5th Mayor of Central Otago
- Incumbent
- Assumed office 2024
- Preceded by: Tim Cadogan

Personal details
- Born: 1985 (age 40–41) Oamaru
- Children: Three
- Occupation: Police officer; Councillor;

= Tamah Alley =

New Zealand politician (born 1985)

Tamah Alley (/,teimə/ TAY-mə; born 1985) is a New Zealand local body politician who became the first female Mayor of Central Otago in late October 2024, succeeding the outgoing Tim Cadogan. She was previously a Police officer and Central Otago District councillor.

==Early life and career==
Tamah Alley was born in Oamaru. She worked for 12 years as a Police constable in Auckland and Alexandra. In 2013, she moved to Alexandra in Central Otago.

==Local government career==
By October 2024, Alley had served for two terms as a councillor for the Vincent Ward in the Central Otago District Council (CODC). Alley was re-elected as a CODC councillor during the 2022 New Zealand local elections. Following the election, Alley was appointed as the chairwoman of the Vincent Community Board. She was nominated by the outgoing chairman Martin McPherson.

She also served as chair of Local Government New Zealand's Zone 6, which covers all local government councils south of Waitaki. Prior to her appointment as Mayor of Central Otago, Alley was the only zone chair in New Zealand who was neither a mayor nor deputy mayor.

In late June 2024, the CODC voted to raise rates by 18.3%. During the meeting, Alley said that the rate increases had been brewing for several years and that it affected a wide cross-section of society including pensioners, families and students. She also expressed frustration with central government and the resource consent process.

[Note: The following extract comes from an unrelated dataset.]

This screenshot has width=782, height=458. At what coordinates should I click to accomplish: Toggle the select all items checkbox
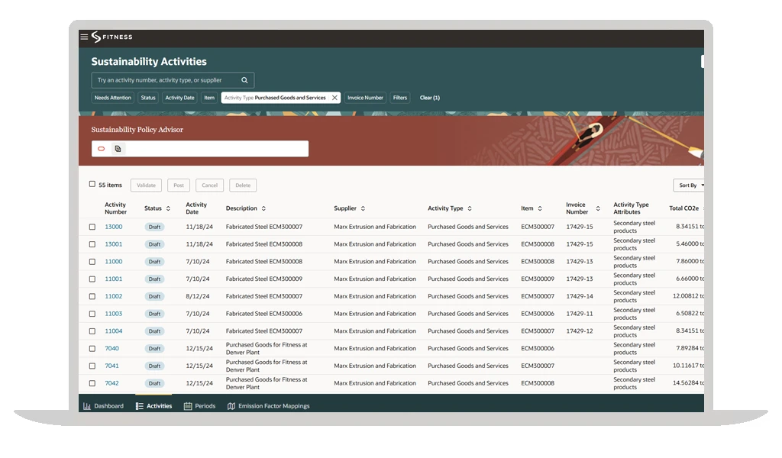click(x=92, y=185)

==Mayor of Central Otago, 2024-present==
Following the resignation of the incumbent Mayor Tim Cadogan in late October 2024, Alley was appointed as the next Mayor during a full council meeting in Alexandra on 30 October. Cadogan had resigned within a year of the 2025 New Zealand local elections to avoid triggering a by-election. Under the terms of the Local Government Act 2002, Central Otago councillors were able to elect a new Mayor from among their ranks. The sole nominee was Alley, who was nominated by Deputy Mayor Neil Gillespie. Following her appointment, Alley said that she and her fellow councillors would focus on "making democracy work" amid tough times for local governments, businesses, schools, jobs and families.

On 8 November 2024, Alley acknowledged local dissatisfaction with an 18.5% rates increase following the CODC's annual residential survey, which found that only 44% of residents were satisfied with councillors' performances. By comparison, the 2023 annual residential survey had recorded a 73% satisfaction rate. Alley attributed the steep rates increase to "decades of under investment" in the Central Otago District. In late November 2024, Alley and Mayor of Gore Ben Bell confirmed that their two councils would partner together to deliver water services to their communities, in response to rising costs and the Government's Local Water Done Well policy. Member of Parliament for Southland welcomed the partnership between the Central Otago and Gore District Councils.

On 24 January 2025, Alley expressed support for a proposed joint regional economic deal between the CODC and the Queenstown-Lakes District Council to obtain central government funding to build a new gondola and regional hospital in Queenstown. The two councils, along with the Otago Regional Council, intend to make a joint bid for the infrastructural project by late February 2025. Alley described the proposed new regional hospital as "a win for health in our area."

On 14 April 2025, Alley confirmed that she would be standing as Mayor of Central Otago during the 2025 New Zealand local elections.

==Personal life==
Alley is married with three children.